RBI Seen Cutting Rates To Over 6-1/2 Year Low, Faces Pressure To Do More

August 2, 2017

The Reserve Bank of India will likely cut its main policy rate on Wednesday by a quarter percentage point to a more than 6-1/2 year low after inflation slumped. The question is whether the cautious central bank will signal readiness to ease more.
Forty of 56 economists polled by Reuters predicted the RBI will cut its repo rate by 25 basis points to 6.00 percent – the lowest since November 2010 – as a slump in food prices sent June consumer inflation to a more than five-year low of 1.54 percent.
That’s well below the RBI’s 4 percent target and its projection of 2.0-3.5 per cent in April-September, sparking pressure from the government and others to cut rates by 50 bps on Wednesday or signal another 25 bps easing later this year.

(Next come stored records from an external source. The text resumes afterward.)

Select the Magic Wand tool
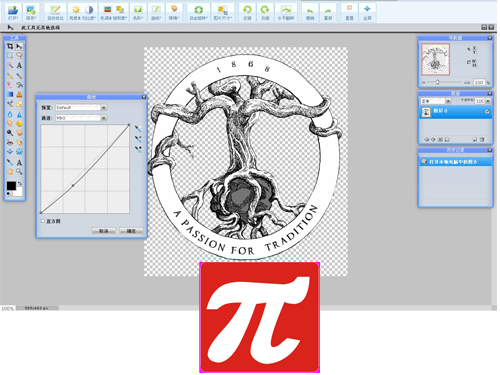The height and width of the screenshot is (375, 500). (x=10, y=65)
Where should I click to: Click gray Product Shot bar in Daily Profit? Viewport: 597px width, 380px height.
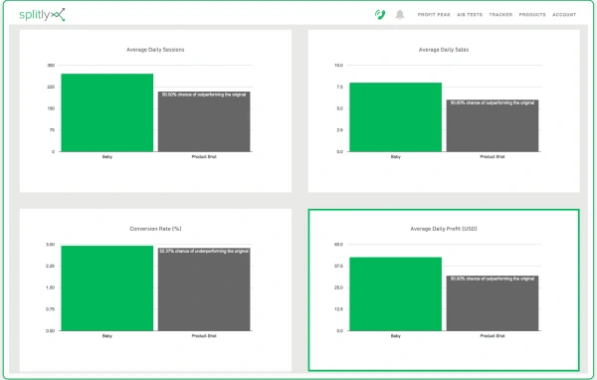[493, 303]
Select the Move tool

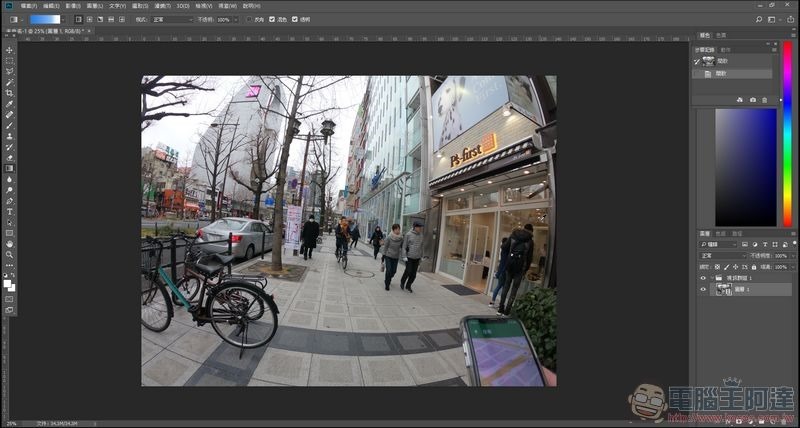pos(10,50)
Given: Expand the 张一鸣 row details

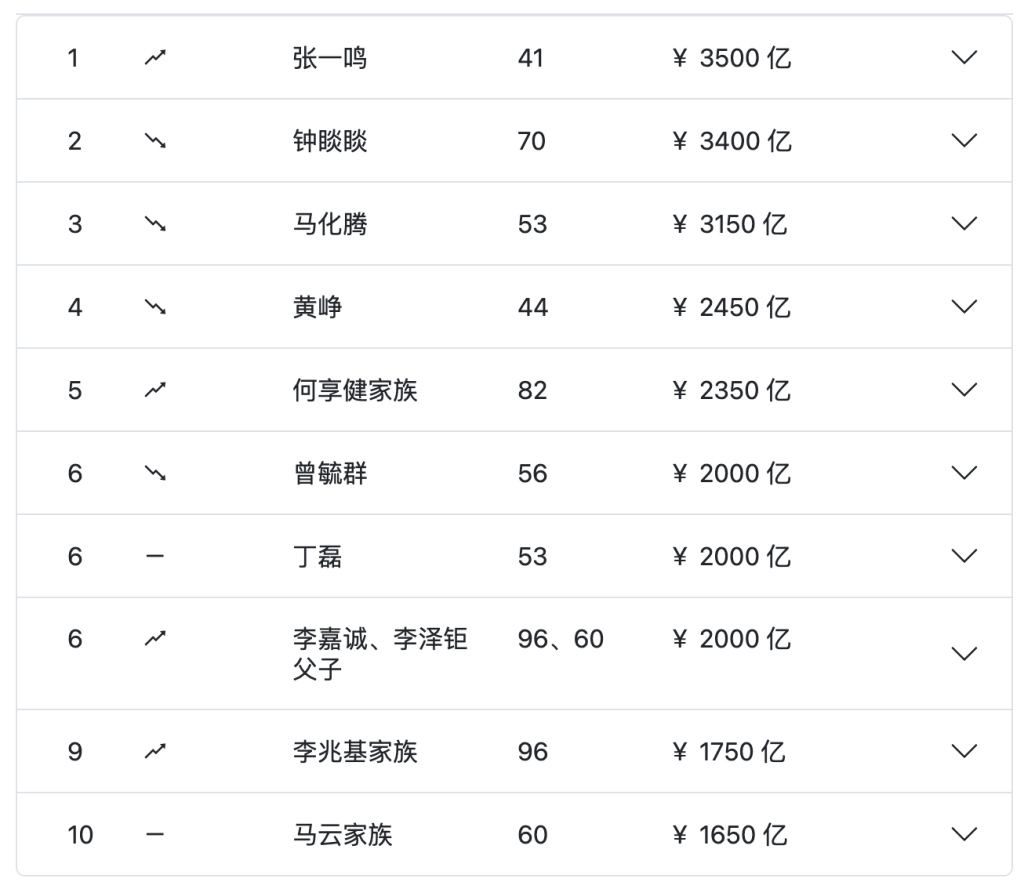Looking at the screenshot, I should [x=964, y=57].
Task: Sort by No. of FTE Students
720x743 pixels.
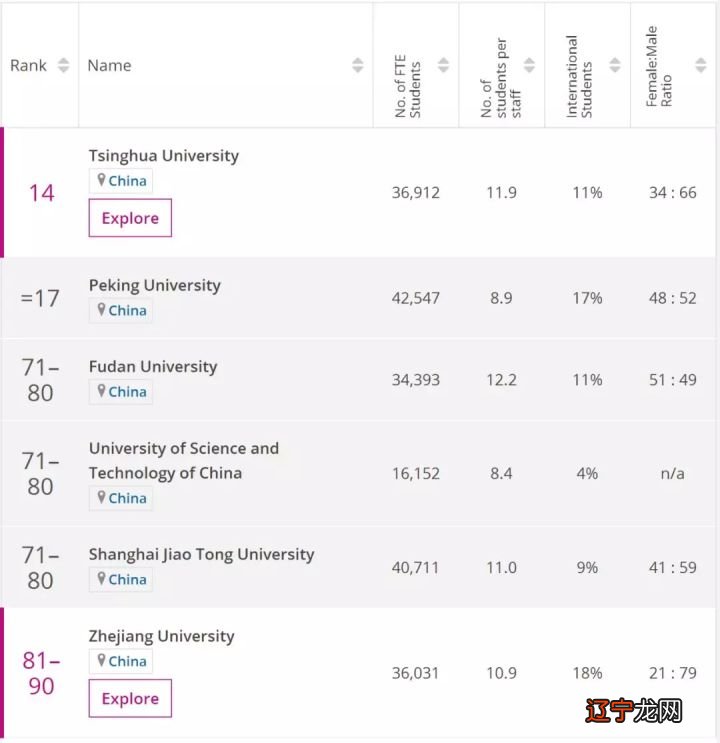Action: (443, 66)
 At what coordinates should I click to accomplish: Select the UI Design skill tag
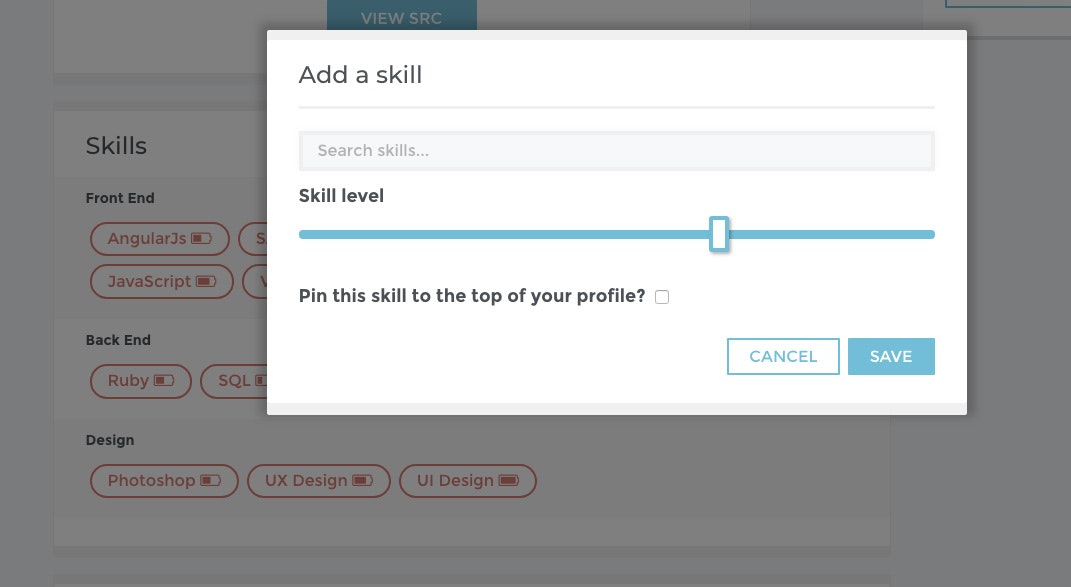coord(455,480)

The central bank has previously warned that inflation could accelerate due to a seasonal rebound in food prices and factors such as planned pay hikes for government employees.
Retaining a cautious stance could cause tension with a government keen to lift the economic growth from January-March’s 6.1 percent – fast by global standards but the lowest in over two years.

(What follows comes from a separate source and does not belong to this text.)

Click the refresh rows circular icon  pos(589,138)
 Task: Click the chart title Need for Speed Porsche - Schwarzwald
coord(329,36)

Proponents of more rate cuts argue these would make loans cheaper and help companies refinance their debt, while potentially helping reduce some of the $30.3 billion in capital inflows into stocks and debt markets lifting the rupee by 5.6 percent against the dollar this year.
These arguments were seemingly given a boost after a private survey on Tuesday showed Indian factory activity suffered its deepest contraction in more than nine years after confusion about the new goods and services tax battered output and demand.